Well I don't think their natural state or natural instincts or their genetics lean towards living the coddled life that some seem to think they were meant for.
They are dogs. Working dogs. Born and bred to work outside in all kinds of weather. They are strong, loyal to their master, supposed to be brave and intelligent. Not a needy creature that needs to be coddled all day long.
I think many are housebound, fearful creatures because there natural instincts are not allowed to come forth.
Too many people want a 80 to 100lb. lap dog that they are afraid to let out of their sight. They like that the dog is glued to their ankle. I guess it keeps them both safe.
The good news is that there are a lot of dogs out there for those individuals and I think there will be a lot more in the future.
Not my cup of tea though.


----------



## robinhuerta (Apr 21, 2007)

@Marshies......Your understanding, intelligence & determination...are just a few of the reasons that I value puppy owners like yourself.....
We have been blessed...honestly.

Breeders should not *dumb down* their breeding(s)....God knows, it is hard enough to produce good, stable dogs.....and the normal risks that partake in any breeding's of this breed.
I often find myself telling potential buyers...."We don't breed ...Alligators, Never tiring Energizer Bunnies....or Stuffed Animals".


----------



## cliffson1 (Sep 2, 2006)

GrandmaD.....you have a wonderful post that presents much truth. 
Also, the country of origin included the GS doing bitework on a man in the Herding test.(HGH) Evidently, this was seen as part of what they were looking for. People often forget to mention this, in bringing up the herding aspect.


----------



## cliffson1 (Sep 2, 2006)

How often have you heard a breeder say,(after seeing a nice strong dog that they liked), I like your boy but I can't breed dogs like that because my customers can't handle them. Has anyone else heard a breeder say that before....and I am not talking about over the top drive dogs....just good strong working type dogs.


----------



## qbchottu (Jul 10, 2011)

Catering to and breeding for ignorant owners is something that never should be done. I've heard it all from people that don't know the real purpose or history of a GSD. They want "a bada** guard dog that will protect/scare people" or "a big huge dog that is fine sitting on the couch all day" or "a 150lb monster protection dog". Too many people want to put lapdog qualities into a GSD. Of course it is profitable. Much easier to have a bunch of untitled, lazy dogs and breed them for profit rather than titling or carefully analyzing pedigrees. Irresponsible owners and breeders contribute to this problem.


----------



## Falkosmom (Jul 27, 2011)

BR870 said:


> Why? That "gameness" makes them very good catch dogs. The pitbull is probably the most common hog hunting dog in the US. And feral hog populations are only getting worse...
> 
> Most people would argue that there is even less room in society for human aggressive dogs in society. Yet here we sit on a German Shepherd Dog forum, and the GSD if "well bred" should have appropriate human aggression.
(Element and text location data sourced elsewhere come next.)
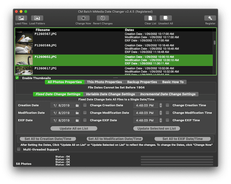
Task: Switch to This Photo Properties tab
Action: 104,82
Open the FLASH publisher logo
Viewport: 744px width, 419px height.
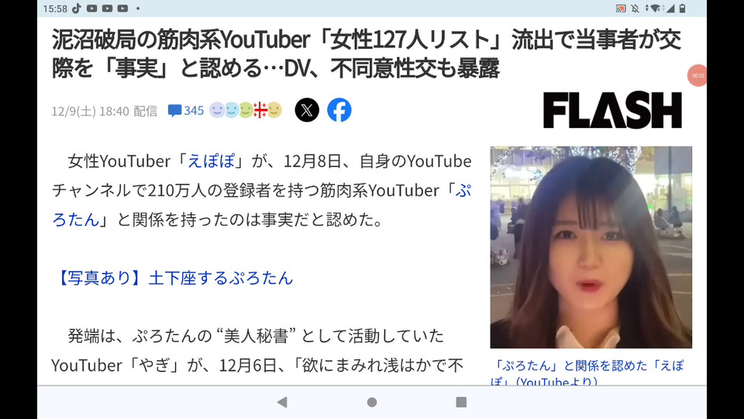point(612,110)
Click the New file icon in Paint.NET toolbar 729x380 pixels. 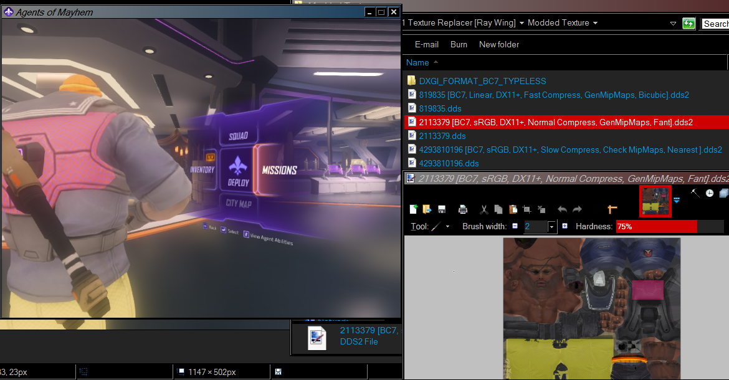click(x=414, y=209)
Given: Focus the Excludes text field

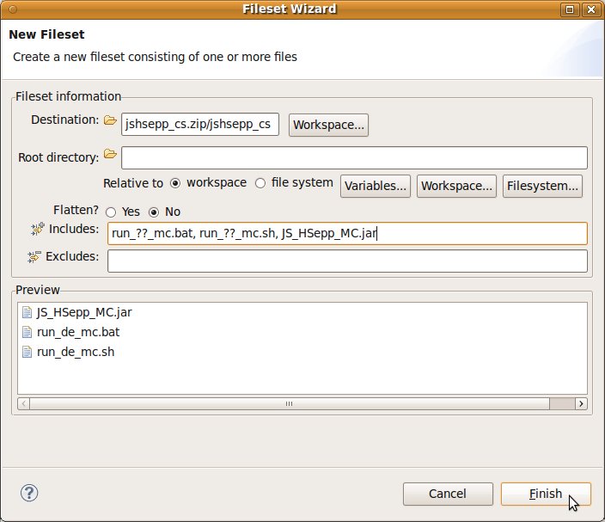Looking at the screenshot, I should (347, 261).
There were only two things I feared when walking around my neighborhood, pit bulls and humans. 

At least if I had my dogs with me, I did not fear humans.
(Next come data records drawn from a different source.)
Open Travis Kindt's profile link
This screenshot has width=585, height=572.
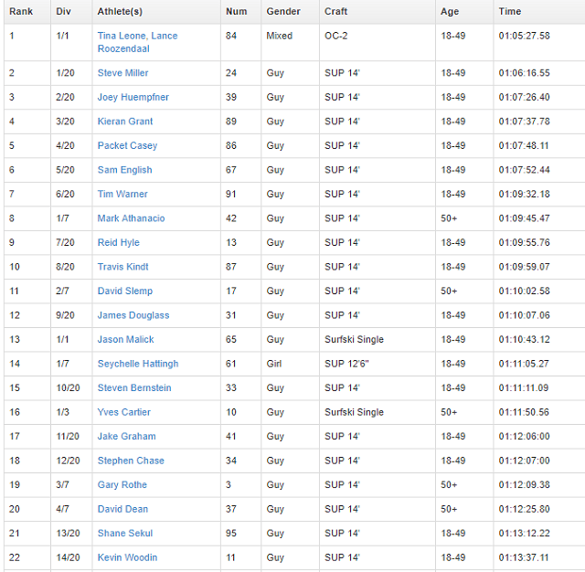pos(122,267)
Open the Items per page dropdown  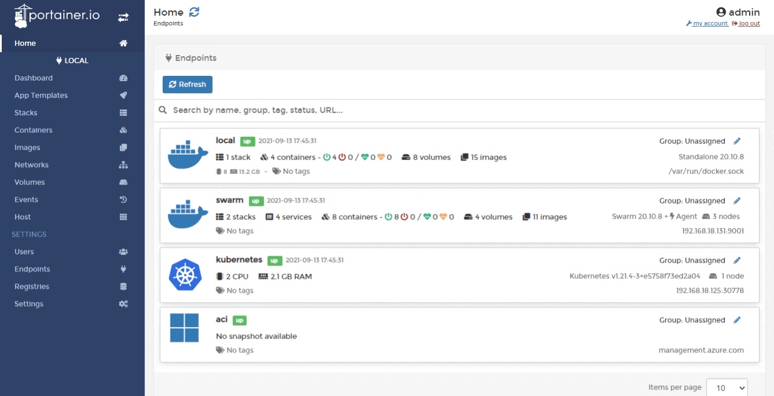727,388
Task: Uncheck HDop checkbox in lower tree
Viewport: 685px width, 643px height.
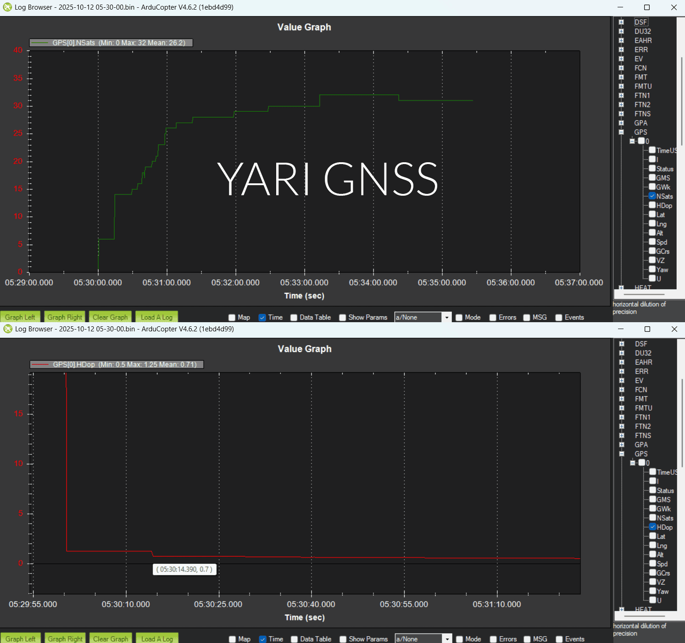Action: click(x=652, y=527)
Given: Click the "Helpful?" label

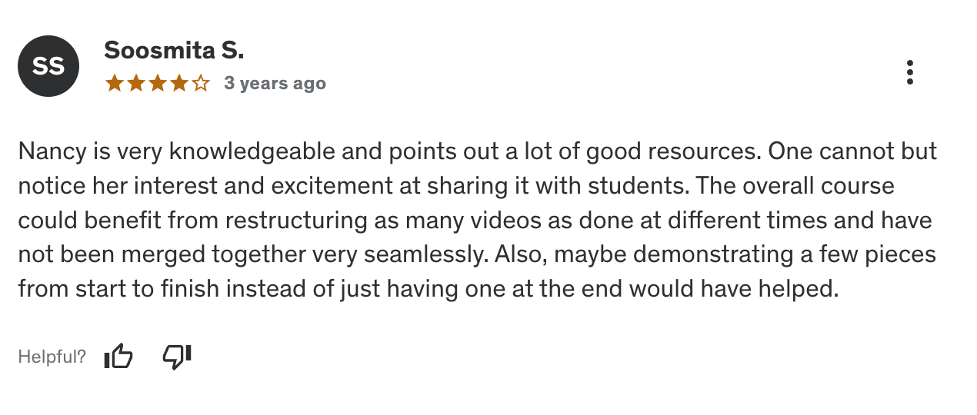Looking at the screenshot, I should pyautogui.click(x=52, y=357).
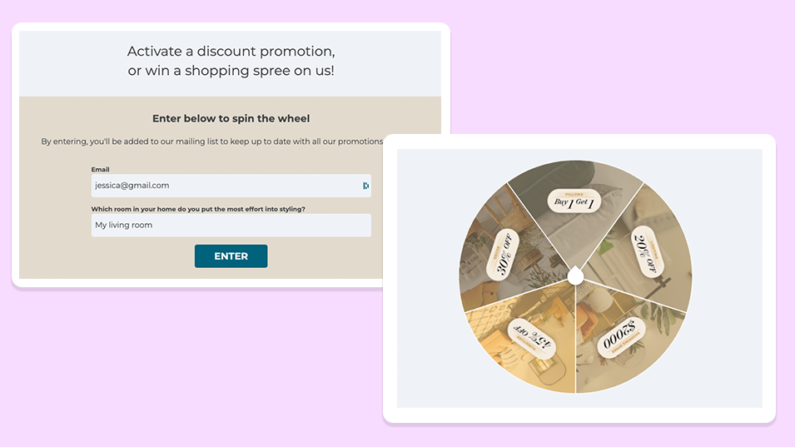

Pit bulls, well, they are why I don't walk my dogs locally anymore. I can't protect them or myself from a pit.


----------



## Falkosmom (Jul 27, 2011)

Jack's Dad said:


> Well I don't think their natural state or natural instincts or their genetics lean towards living the coddled life that some seem to think they were meant for.
> They are dogs. Working dogs. Born and bred to work outside in all kinds of weather. They are strong, loyal to their master, supposed to be brave and intelligent. Not a needy creature that needs to be coddled all day long.
> I think many are housebound, fearful creatures because there natural instincts are not allowed to come forth.
> Too many people want a 80 to 100lb. lap dog that they are afraid to let out of their sight. They like that the dog is glued to their ankle. I guess it keeps them both safe.
> ...


Too many control freaks out there that cannot abide a dog that may think or act for himself. Poor dogs... always in a house, behind a fence or with a leash on.


----------



## Jax08 (Feb 13, 2009)

Falkosmom said:


> Too many control freaks out there that cannot abide a dog that may think or act for himself. Poor dogs... always in a house, behind a fence or with a leash on.
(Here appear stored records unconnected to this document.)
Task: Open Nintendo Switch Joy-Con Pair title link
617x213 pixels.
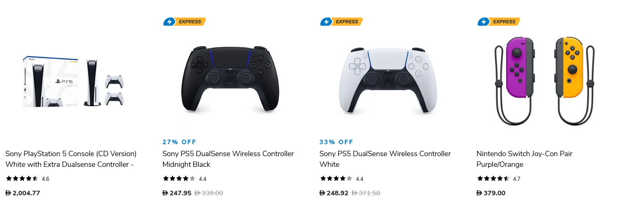Action: (x=524, y=159)
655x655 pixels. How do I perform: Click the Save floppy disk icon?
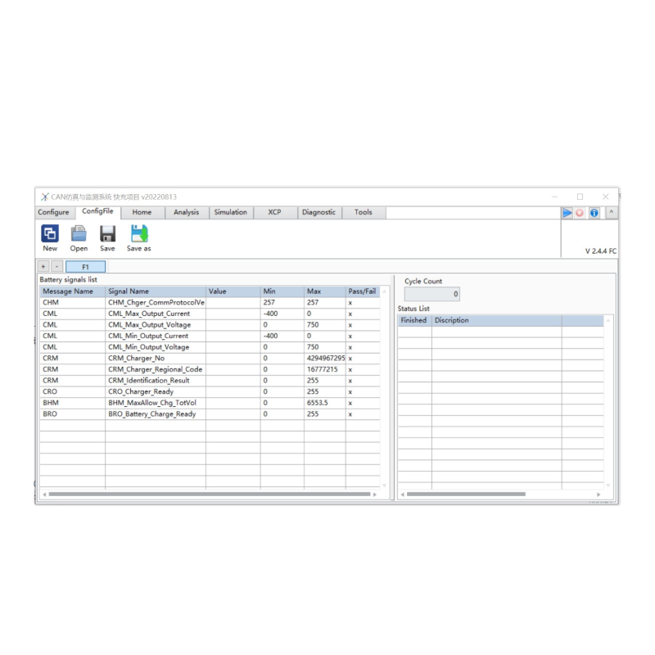pyautogui.click(x=107, y=234)
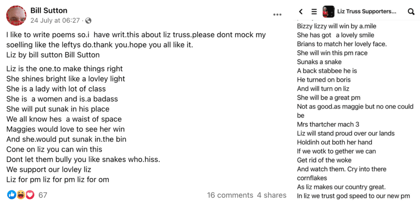The image size is (420, 204).
Task: Open Bill Sutton's profile picture
Action: click(16, 15)
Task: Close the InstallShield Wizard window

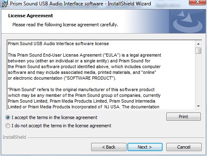Action: pos(197,2)

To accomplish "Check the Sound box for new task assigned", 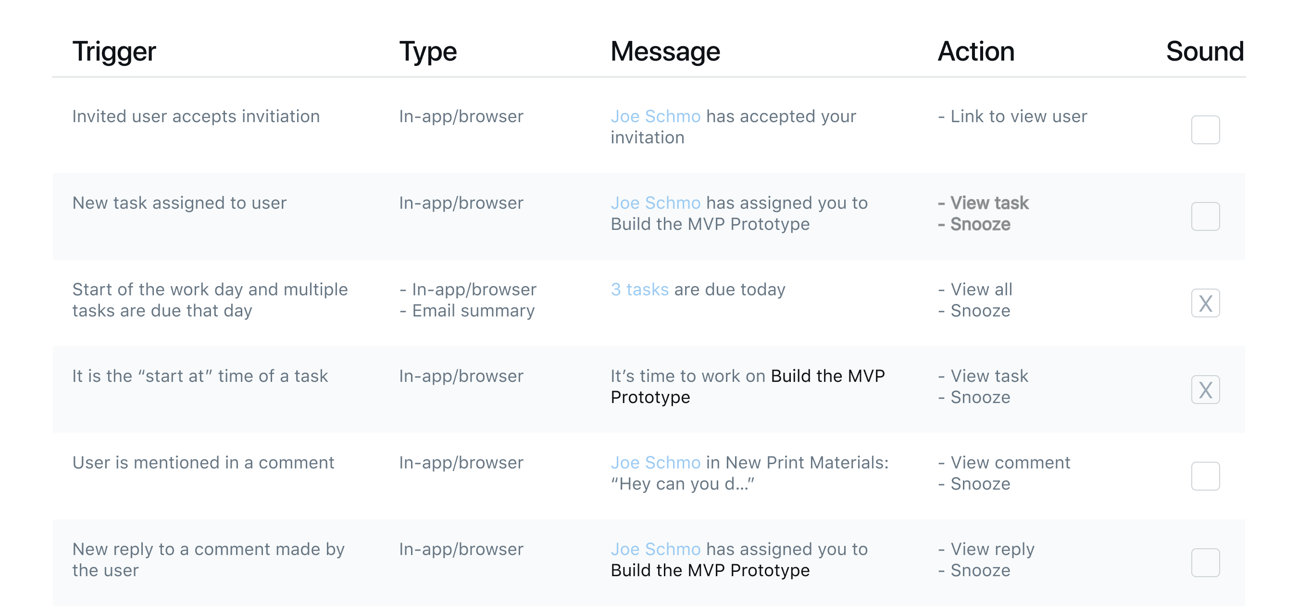I will click(1205, 216).
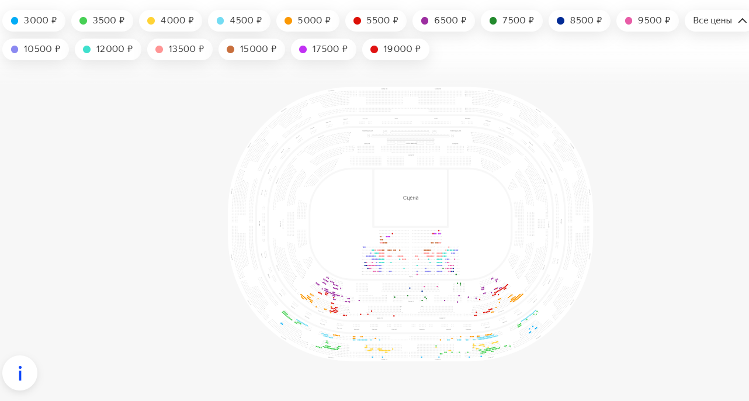Filter by the 17500 ₽ price

click(324, 49)
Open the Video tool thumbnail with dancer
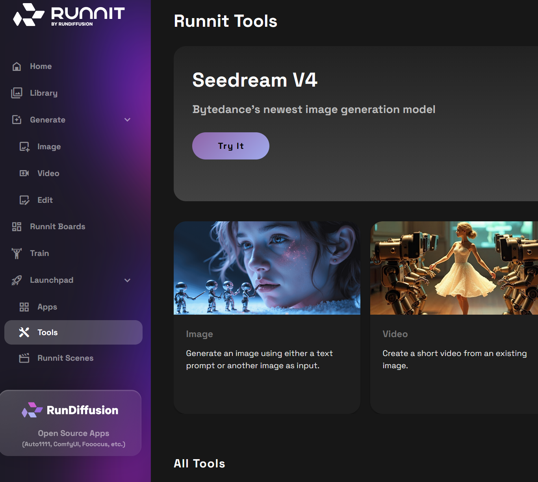The image size is (538, 482). click(454, 268)
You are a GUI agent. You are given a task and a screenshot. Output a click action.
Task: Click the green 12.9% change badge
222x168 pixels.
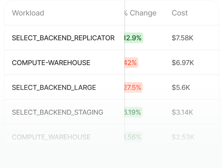tap(134, 38)
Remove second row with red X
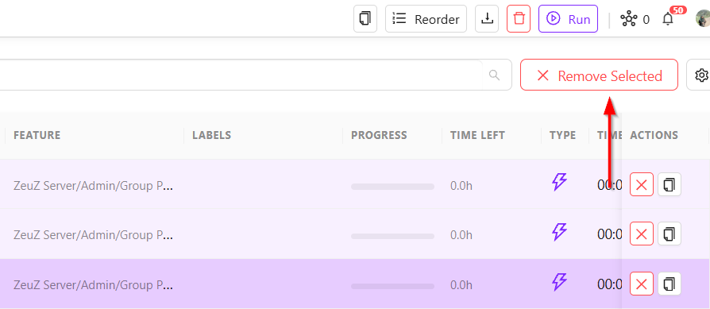Viewport: 710px width, 309px height. tap(642, 234)
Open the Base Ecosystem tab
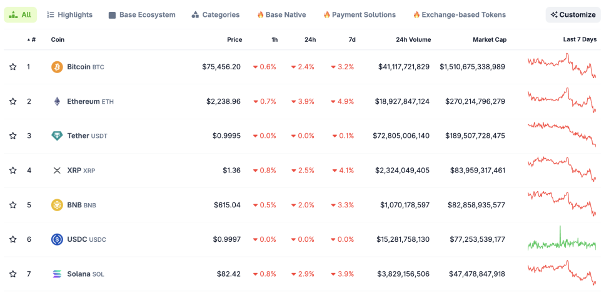The image size is (604, 293). click(x=142, y=14)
Poor dogs...thinking for themselves...in the road....chasing deer....dead...

I might be a control freak, but letting your dog run loose is not a good idea. DH's cousins beautiful GSD - dead. Left to run loose, chasing deer, never came home.

So, IMO, if your dog is outside by himself then he should be in a fenced area. If he is outside with you, then have the recall and boundaries trained so he can be off leash.


----------



## martemchik (Nov 23, 2010)

I don't know, after joining this forum I was really all about the "strong working dog." That the showlines aren't what a GSD is supposed to be and all that other stuff. But the more I'm involved in the world of GSDs the more I realize that for any breed to survive it has to be a pet first. 99% of people do not work their dogs like the people on this forum do, they don't even partake in AKC obedience/rally/agility. Dogs aren't tools anymore. They haven't been since right about the time the GSD was "created." But the GSD has been popularized by wars/police departments/movies, and people want the breed.

What scares me is when my club goes out and does obedience demonstrations for people. They see all these amazing dogs, some as young as one year old, being really good and think that the breed is born with it. So they get one and then realize what its going to take to raise a dog like the ones they see, but by then its too late.

This forum quickly turned me against "pet quality," but I realized there are people that want a GSD that will still get one and in order to insure they don't dump it they need one with a little less drive. I'm not saying breed couch potatoes, but something that can relax for most of the day and not need as much exercise as a "breed standard" one (although who knows what that is now).


----------



## Emoore (Oct 9, 2002)

But there are "pet-quality" GSDs available _all over the place._ Look in your local classifieds on any given Sunday. Look at your local shelter or rescue. Just a cursory google search revealed several breeders in my area selling hip-certified, 120lb calm family companions, available in dark sable, black, and black/tan.  For people who want that kind of thing, they're flippin' everywhere. We don't need to "dumb down" the breed or standard to create something that's already coming out of rescuers' ears.


----------



## holland (Jan 11, 2009)

I think part of what breeders do is educate people about the breed Terms get thrown around here a lot and I have long ago decided that I don't ever want a dog that can't be a pet and its unfortunate that on here the term gets used dispargingly if you think about it a lot goes into being a pet


----------



## Emoore (Oct 9, 2002)

holland said:


> I think part of what breeders do is educate people about the breed Terms get thrown around here a lot and I have long ago decided that I don't ever want a dog that can't be a pet and its unfortunate that on here the term gets used dispargingly if you think about it a lot goes into being a pet


When I use the phrase "pet-quality" or "just a pet" I'm mostly referring to dogs that are only capable of being a pet. Dogs that couldn't hack it in Schutzhund, lack the drive an energy for agility, no hunt drive for SAR. . . dogs that are pretty much _only_ good for lying on the couch and not biting the kids. 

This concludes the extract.